Un nouvel élan est venu d'une tribune signée par près de 1 400 personnalités du monde musical. Parmi eux, les chefs d'orchestre Alain Altinoglu, Raphaël Pichon et Tugan Sokhiev, des figures majeures du chant lyrique telles que Natalie Dessay, Karine Deshayes et Ludovic Tézier, ainsi que des instrumentistes dont Katia et Marielle Labèque, Bertrand Chamayou et Nemanja Radulovic.
À lire aussi dans Le Petit Bulletin : Katia et Marielle Labèque : « Cette trilogie est un dialogue intense entre lumière et ombre »
Une revendication salariale qui tarde à aboutir
Si la mobilisation a déjà permis d'obtenir la reprise partielle de leur ancienneté, la question centrale des salaires reste sans réponse satisfaisante. Les accompagnateurs demandent une revalorisation de leur grille salariale à un niveau au moins équivalent à celui de leurs homologues des conservatoires régionaux (CRR) parfois mieux lotis.

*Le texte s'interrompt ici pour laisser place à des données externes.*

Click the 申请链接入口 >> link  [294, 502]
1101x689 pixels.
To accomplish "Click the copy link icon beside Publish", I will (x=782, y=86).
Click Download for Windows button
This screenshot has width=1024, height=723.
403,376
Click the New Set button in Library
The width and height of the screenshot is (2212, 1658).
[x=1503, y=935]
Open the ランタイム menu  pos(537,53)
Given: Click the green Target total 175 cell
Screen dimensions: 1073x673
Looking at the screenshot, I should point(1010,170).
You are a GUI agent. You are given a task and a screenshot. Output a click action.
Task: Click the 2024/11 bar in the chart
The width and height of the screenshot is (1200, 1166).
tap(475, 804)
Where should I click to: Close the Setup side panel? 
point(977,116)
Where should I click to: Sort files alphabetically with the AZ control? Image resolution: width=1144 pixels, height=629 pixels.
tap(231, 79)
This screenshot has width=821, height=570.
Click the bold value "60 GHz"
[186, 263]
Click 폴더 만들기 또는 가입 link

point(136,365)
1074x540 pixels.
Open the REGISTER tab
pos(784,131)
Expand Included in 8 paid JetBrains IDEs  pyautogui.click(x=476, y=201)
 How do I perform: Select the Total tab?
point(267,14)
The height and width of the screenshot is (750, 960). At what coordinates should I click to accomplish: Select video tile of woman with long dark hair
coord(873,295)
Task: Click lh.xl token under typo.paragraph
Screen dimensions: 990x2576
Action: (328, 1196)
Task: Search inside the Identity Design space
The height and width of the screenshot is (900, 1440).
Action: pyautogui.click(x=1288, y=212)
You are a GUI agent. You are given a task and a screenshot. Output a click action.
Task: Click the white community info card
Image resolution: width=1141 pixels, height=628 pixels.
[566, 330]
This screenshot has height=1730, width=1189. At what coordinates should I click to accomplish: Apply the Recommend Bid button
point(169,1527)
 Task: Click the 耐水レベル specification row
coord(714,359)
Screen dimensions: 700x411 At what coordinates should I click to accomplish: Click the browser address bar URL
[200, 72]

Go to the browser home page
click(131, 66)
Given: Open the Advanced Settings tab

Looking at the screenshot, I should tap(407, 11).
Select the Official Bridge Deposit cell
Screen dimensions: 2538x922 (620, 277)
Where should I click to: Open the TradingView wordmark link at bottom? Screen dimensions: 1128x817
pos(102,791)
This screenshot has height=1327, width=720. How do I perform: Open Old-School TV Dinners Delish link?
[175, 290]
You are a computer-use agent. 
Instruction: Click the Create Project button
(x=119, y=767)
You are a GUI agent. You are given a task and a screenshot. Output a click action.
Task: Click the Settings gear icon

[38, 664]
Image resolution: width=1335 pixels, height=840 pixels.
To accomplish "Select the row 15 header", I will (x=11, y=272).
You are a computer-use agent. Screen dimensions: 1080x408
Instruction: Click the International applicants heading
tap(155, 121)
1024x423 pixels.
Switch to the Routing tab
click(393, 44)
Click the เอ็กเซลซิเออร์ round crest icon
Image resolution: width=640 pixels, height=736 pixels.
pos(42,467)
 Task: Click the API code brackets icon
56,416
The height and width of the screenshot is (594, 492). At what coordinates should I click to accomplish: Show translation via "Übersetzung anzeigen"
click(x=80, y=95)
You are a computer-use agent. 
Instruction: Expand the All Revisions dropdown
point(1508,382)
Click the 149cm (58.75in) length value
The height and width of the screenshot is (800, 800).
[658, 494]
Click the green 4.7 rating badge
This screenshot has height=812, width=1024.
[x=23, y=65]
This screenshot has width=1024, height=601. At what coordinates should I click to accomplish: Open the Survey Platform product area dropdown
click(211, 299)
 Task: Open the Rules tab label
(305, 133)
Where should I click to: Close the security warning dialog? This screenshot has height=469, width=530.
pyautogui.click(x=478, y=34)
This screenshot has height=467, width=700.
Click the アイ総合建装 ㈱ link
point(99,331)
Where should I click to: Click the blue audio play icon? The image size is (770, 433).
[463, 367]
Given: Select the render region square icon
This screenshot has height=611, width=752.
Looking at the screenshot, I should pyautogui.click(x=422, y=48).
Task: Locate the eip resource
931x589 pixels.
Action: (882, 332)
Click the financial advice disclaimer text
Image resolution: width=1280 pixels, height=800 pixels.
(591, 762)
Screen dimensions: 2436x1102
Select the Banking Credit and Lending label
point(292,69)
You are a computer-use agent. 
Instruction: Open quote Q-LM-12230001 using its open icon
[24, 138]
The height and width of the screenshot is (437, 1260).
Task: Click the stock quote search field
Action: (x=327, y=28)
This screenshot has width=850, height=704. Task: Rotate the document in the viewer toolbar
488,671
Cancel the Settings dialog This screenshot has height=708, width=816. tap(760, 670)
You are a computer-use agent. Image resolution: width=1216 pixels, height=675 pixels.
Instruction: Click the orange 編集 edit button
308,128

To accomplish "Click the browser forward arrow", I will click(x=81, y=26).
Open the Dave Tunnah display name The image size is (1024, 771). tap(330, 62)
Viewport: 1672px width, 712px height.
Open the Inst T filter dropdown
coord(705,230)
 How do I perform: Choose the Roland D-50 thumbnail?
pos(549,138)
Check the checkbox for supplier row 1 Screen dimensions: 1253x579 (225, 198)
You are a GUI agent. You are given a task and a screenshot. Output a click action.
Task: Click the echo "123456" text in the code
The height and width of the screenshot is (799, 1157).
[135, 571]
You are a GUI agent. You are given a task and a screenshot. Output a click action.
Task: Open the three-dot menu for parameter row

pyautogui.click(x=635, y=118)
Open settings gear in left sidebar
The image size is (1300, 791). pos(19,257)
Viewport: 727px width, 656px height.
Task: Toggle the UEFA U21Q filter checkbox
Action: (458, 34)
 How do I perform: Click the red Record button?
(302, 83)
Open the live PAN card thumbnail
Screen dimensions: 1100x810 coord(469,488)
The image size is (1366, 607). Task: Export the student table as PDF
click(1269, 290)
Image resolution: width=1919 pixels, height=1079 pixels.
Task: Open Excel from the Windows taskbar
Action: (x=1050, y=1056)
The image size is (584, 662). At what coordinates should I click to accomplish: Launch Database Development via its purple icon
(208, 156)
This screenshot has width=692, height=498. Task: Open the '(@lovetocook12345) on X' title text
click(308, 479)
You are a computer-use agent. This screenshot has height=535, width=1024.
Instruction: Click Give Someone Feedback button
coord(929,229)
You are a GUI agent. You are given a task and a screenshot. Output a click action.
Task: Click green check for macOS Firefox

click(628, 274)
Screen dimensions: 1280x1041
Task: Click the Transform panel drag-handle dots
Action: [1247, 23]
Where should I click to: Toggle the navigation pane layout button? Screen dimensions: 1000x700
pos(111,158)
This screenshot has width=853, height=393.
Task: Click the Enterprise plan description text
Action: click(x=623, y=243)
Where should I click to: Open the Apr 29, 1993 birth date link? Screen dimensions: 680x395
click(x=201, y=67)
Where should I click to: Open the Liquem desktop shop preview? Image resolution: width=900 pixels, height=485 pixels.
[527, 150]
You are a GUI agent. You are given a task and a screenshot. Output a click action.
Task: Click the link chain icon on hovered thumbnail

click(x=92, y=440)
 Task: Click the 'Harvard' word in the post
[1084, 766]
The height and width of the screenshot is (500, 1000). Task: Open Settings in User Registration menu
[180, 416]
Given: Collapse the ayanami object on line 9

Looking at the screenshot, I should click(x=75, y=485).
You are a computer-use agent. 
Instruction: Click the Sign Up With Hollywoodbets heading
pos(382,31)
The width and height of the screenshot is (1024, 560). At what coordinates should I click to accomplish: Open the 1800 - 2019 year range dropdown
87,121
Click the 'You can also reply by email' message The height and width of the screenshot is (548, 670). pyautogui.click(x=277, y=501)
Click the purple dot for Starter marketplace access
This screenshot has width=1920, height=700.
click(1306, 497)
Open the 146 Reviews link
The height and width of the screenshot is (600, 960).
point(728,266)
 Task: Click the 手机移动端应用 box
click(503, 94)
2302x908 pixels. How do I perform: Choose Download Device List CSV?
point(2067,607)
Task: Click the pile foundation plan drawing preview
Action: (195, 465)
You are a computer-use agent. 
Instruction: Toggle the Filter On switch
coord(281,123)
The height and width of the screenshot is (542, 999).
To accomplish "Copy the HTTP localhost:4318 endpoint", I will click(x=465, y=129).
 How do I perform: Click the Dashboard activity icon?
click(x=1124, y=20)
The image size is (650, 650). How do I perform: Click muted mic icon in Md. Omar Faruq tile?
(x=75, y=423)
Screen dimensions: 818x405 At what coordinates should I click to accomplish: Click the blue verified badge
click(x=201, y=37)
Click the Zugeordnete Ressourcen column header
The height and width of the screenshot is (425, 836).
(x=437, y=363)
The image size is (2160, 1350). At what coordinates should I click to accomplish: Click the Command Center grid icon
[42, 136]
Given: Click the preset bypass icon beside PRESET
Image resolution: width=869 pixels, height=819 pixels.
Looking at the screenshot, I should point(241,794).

Le CNSMDL, contacté, rappelle que des discussions sur la revalorisation des grilles indiciaires ont déjà été amorcées en 2018. L'établissement a également mis en place une charte des accompagnateurs professionnels, visant à améliorer leurs conditions de travail. Cependant, la question des salaires dépend du ministère de la Culture, avec qui les discussions sont toujours en cours. « Nous sommes conscients des difficultés rencontrées et suivons attentivement les échanges en cours », déclare la direction, tout en laissant entendre que la décision finale ne leur appartient pas directement.
CNSMDP, CNSMDL, CRR : qui gère quoi ?
Le Conservatoire national supérieur de musique et de danse de Paris (CNSMDP) et celui de Lyon (CNSMDL) sont les deux seules institutions en France à délivrer un enseignement musical et chorégraphique de niveau supérieur, sous tutelle directe du ministère de la Culture. Elles forment l'élite des musiciens et danseurs destinés à une carrière professionnelle.
En parallèle, les Conservatoires à rayonnement régional (CRR), gérés par les collectivités locales, dispensent un enseignement initial et préprofessionnel, pouvant mener jusqu''à l'entrée dans un CNSMD. Ces structures emploient souvent des enseignants mieux rémunérés que les accompagnateurs des CNSMD, un paradoxe pointé du doigt par les grévistes.
Une mobilisation qui se poursuit le 3 mars
Malgré l'absence d'avancées concrètes sur leur revendication principale, les accompagnateurs restent mobilisés. Une journée d'action est prévue le lundi 3 mars, avec une nouvelle manifestation et une pression maintenue sur le ministère de la Culture. « On ne demande pas la lune, juste une grille de salaire décente », déplore une accompagnatrice du CNSMD.
Le combat des accompagnatrices et accompagnateurs révèle une réalité plus large : celle d'un monde musical où l'excellence se construit souvent au prix de conditions de professions précaires, y compris pour celles et ceux qui forment les futures grandes figures de la musique classique. Reste à voir si le ministère entendra leurs revendications.